DATA ENTRIES:
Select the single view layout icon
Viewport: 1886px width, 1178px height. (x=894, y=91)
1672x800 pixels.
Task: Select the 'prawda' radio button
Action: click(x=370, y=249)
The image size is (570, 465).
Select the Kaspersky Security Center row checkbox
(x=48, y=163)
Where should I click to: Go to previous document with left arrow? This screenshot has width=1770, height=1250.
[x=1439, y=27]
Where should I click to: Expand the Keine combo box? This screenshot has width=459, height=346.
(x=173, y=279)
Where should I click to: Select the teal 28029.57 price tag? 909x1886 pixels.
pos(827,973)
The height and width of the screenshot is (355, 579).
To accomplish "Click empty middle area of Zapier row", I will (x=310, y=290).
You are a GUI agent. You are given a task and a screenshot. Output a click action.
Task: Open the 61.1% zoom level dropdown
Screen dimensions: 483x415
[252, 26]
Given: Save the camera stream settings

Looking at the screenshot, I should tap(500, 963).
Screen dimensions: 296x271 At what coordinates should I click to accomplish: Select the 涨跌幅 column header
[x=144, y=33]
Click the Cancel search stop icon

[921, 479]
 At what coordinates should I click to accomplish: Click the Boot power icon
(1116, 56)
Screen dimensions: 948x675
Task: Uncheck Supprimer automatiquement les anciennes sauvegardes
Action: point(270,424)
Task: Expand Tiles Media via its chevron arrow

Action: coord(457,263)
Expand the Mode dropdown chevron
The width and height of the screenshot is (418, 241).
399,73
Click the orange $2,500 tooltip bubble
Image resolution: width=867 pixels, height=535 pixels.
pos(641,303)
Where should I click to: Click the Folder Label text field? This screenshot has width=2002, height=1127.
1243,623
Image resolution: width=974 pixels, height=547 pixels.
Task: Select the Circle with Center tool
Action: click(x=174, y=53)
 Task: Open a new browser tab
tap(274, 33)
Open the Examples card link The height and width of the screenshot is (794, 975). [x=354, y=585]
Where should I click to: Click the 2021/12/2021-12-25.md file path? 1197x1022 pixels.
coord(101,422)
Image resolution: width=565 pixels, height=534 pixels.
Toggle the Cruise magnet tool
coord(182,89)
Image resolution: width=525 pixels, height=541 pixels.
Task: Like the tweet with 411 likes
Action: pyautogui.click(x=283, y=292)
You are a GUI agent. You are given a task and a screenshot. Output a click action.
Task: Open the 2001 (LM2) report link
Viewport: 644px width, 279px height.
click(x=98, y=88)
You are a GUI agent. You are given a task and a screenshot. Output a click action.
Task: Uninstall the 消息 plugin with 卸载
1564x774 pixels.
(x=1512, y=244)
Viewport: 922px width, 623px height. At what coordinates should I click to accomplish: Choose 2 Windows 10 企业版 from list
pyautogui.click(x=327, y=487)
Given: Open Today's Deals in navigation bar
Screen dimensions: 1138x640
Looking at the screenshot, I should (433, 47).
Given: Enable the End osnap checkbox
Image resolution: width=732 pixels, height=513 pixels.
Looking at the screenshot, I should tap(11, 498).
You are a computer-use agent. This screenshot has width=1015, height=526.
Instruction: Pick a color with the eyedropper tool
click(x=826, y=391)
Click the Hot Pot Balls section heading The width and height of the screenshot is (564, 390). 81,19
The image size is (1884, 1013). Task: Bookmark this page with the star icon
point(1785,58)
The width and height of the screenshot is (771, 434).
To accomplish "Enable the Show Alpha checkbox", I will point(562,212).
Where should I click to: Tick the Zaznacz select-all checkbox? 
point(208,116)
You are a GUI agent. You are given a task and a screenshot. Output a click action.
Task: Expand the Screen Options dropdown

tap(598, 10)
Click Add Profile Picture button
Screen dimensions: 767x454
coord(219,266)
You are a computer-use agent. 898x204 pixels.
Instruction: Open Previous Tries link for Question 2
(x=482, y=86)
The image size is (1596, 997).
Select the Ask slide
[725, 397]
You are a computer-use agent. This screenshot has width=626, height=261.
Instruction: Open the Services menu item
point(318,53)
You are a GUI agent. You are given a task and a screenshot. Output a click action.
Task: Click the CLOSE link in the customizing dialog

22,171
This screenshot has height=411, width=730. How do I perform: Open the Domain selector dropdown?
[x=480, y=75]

STATED GOAL:
State how many lines in the items above contain the string "arrow". Case counts, and the reply should be only the number.

SOLUTION TO THIS TASK:
2